As both a reader and writer since chilidood I’ve had many influences, but fewer books that have stayed with me like a memory I’ll never be free from. Katherine Dunn’s stunning Geek Love , first published in 1989, is at the top of the list. While I can’t claim to remember all the details this many years later, I often refer to it as one of the best books I’ve ever read. It’s a daring story with remarkable characters, and the kind of literary brilliance that makes writers like me want to reach for that star, knowing I’ll never hold it in my hand. I kept asking myself, “How did she do that? How can I forget these characters and this story?” The answer is, I can’t.
I’ve remained in awe of her artistry, the often shocking originality of her imagination, and the mastery of her craft. If you don’t mind being made uncomfortable by writing of this caliber and what it can do, this is a book that will make you believe in the possibilities of literature.
Prepare yourself
Geek Love quietly dares you to keep reading, and then refuses to let go. Set within a traveling carnival sideshow, the book follows the Binewski family, whose parents deliberately engineer their children’s physical abnormalities in pursuit of fame, legacy, and control. What sounds outrageous on the surface quickly becomes something far more intimate and disturbing.

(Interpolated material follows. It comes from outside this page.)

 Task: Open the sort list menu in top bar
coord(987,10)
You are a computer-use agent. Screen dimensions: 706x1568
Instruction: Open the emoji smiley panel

At its core, Geek Love isn’t about physical difference. It’s about family. Narrated by Olympia (“Oly”) Binewski, an albino hunchback with a sharp, aching voice, the novel explores how love can curdle into possession, how belonging can become a trap, and how children raised as spectacles may never fully escape the stage.
The novel’s most chilling character, Arturo (“Aqua Boy”), grows from charismatic sideshow star into manipulative cult leader, embodying the dangerous line between performance and belief. Through him, Dunn examines charisma as a weapon and idealism as a gateway to cruelty.
Katherine Dunn’s prose is precise and unsentimental. She never asks the reader to pity her characters, nor does she soften the horror. Instead, she forces us to confront uncomfortable questions about empathy, exploitation, and our own role as spectators. The result is a novel that is grotesque on the surface but deeply psychological beneath it.
Geek Love isn’t easy or comforting, but it is unforgettable. Long after the final page, it lingers as a meditation on how love, when warped by ego and fear, can be as damaging as any cruelty inflicted from the outside.
National Book Award Finalist • Here is the unforgettable story of the Binewskis, a circus-geek family whose matriarch and patriarch have bred their own exhibit of human oddities—with the help of amphetamines, arsenic, and radioisotopes.
One of The Atlantic’s Great American Novels of the Past 100 Years
Their offspring include Arturo the Aquaboy, who has flippers for limbs and a megalomaniac ambition worthy of Genghis Khan . . . Iphy and Elly, the lissome Siamese twins . . . albino hunchback Oly, and the outwardly normal Chick, whose mysterious gifts make him the family’s most precious—and dangerous—asset.
As the Binewskis take their act across the backwaters of the U.S., inspiring fanatical devotion and murderous revulsion; as its members conduct their own Machiavellian version of sibling rivalry, Geek Love throws its sulfurous light on our notions of the freakish and the normal, the beautiful and the ugly, the holy and the obscene. Family values will never be the same.

About the Author: Katherine Dunn (more on Wikipedia HERE)
Katherine Dunn (1945–2016) was an American novelist, essayist, and boxer whose work gravitated toward society’s edges. Best known for Geek Love, she drew on her experiences with carnival life and professional boxing to write about bodies, endurance, and obsession with unflinching honesty.
Dunn published relatively little fiction, resisted literary celebrity, and worked slowly by choice, qualities that only deepened her cult status. Her legacy rests on her impact and readers and writers. Geek Love remains a touchstone for readers drawn to dark fiction, moral complexity, and stories that challenge where empathy ends and voyeurism begins.